_Brief_: From the entries that follow, work out how many lines contain "computer". Write the number only.

_Input_:
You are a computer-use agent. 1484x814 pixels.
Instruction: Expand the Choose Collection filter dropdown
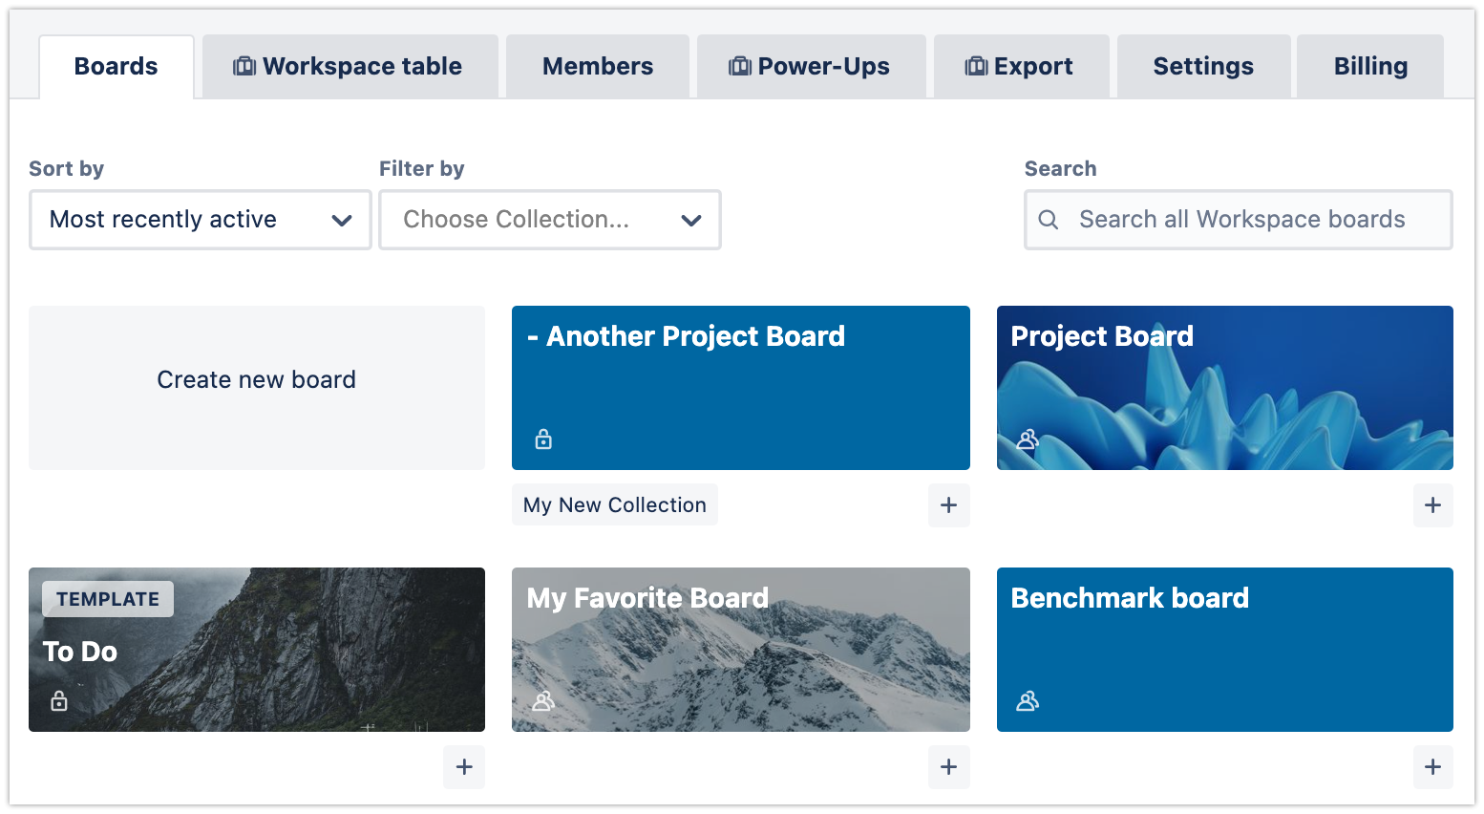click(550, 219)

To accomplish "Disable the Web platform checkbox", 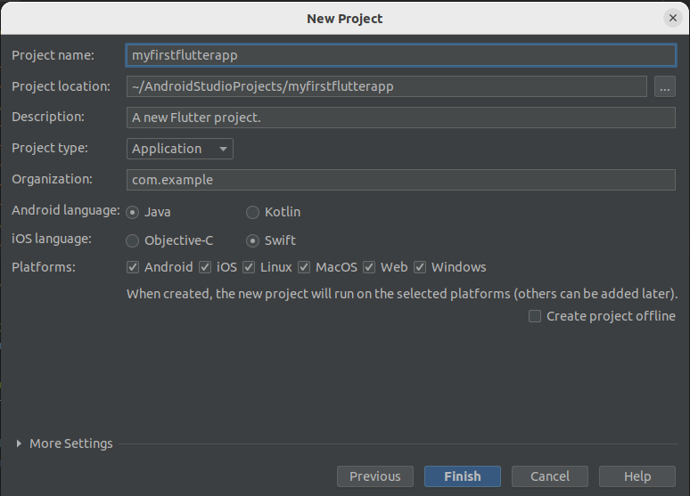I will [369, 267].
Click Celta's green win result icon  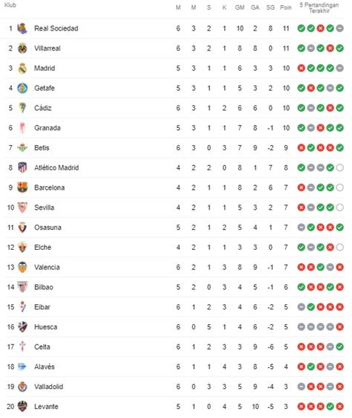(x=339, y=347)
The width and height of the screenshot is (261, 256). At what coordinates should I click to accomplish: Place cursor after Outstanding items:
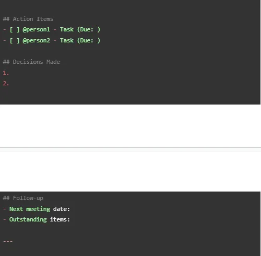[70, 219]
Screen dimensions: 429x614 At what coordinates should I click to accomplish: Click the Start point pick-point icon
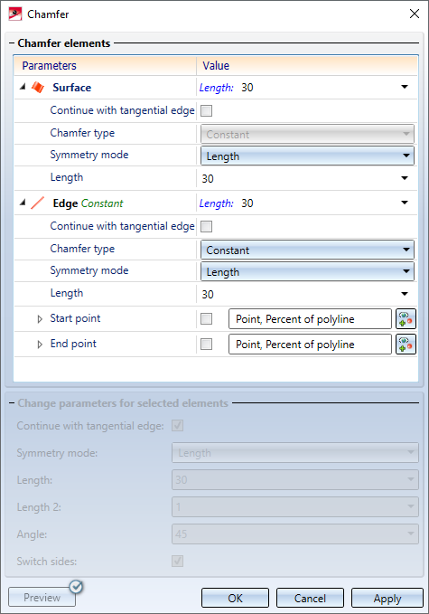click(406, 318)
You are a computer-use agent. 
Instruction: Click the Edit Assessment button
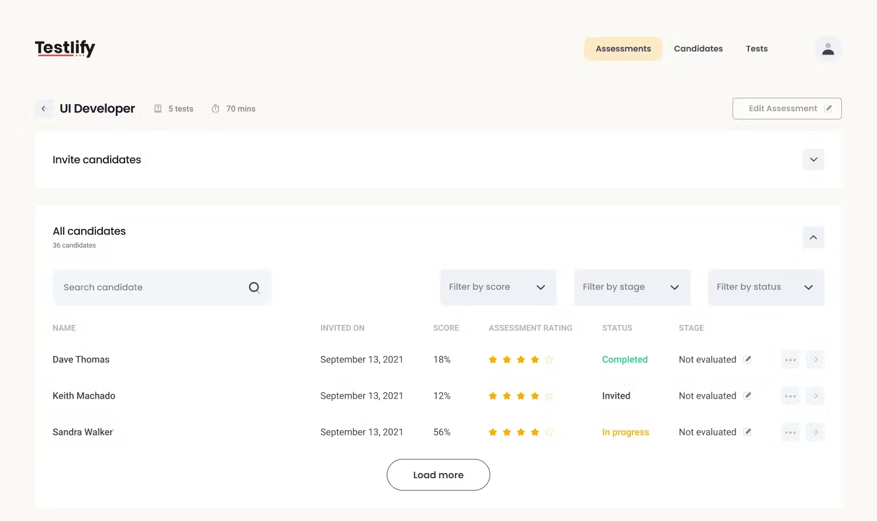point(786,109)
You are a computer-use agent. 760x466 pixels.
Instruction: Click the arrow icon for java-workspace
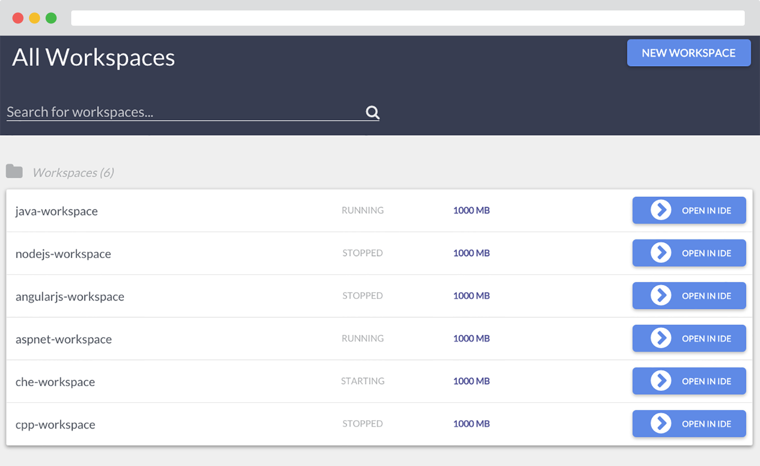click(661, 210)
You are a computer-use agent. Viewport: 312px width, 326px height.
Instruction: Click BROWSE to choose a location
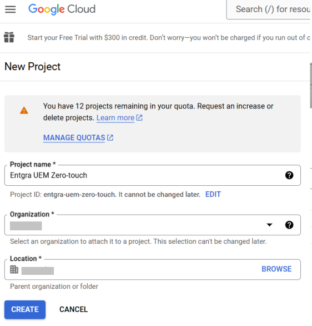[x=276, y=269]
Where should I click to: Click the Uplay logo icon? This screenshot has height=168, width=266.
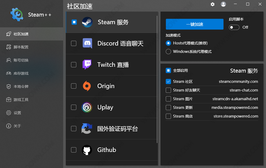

_Output of the task_: 4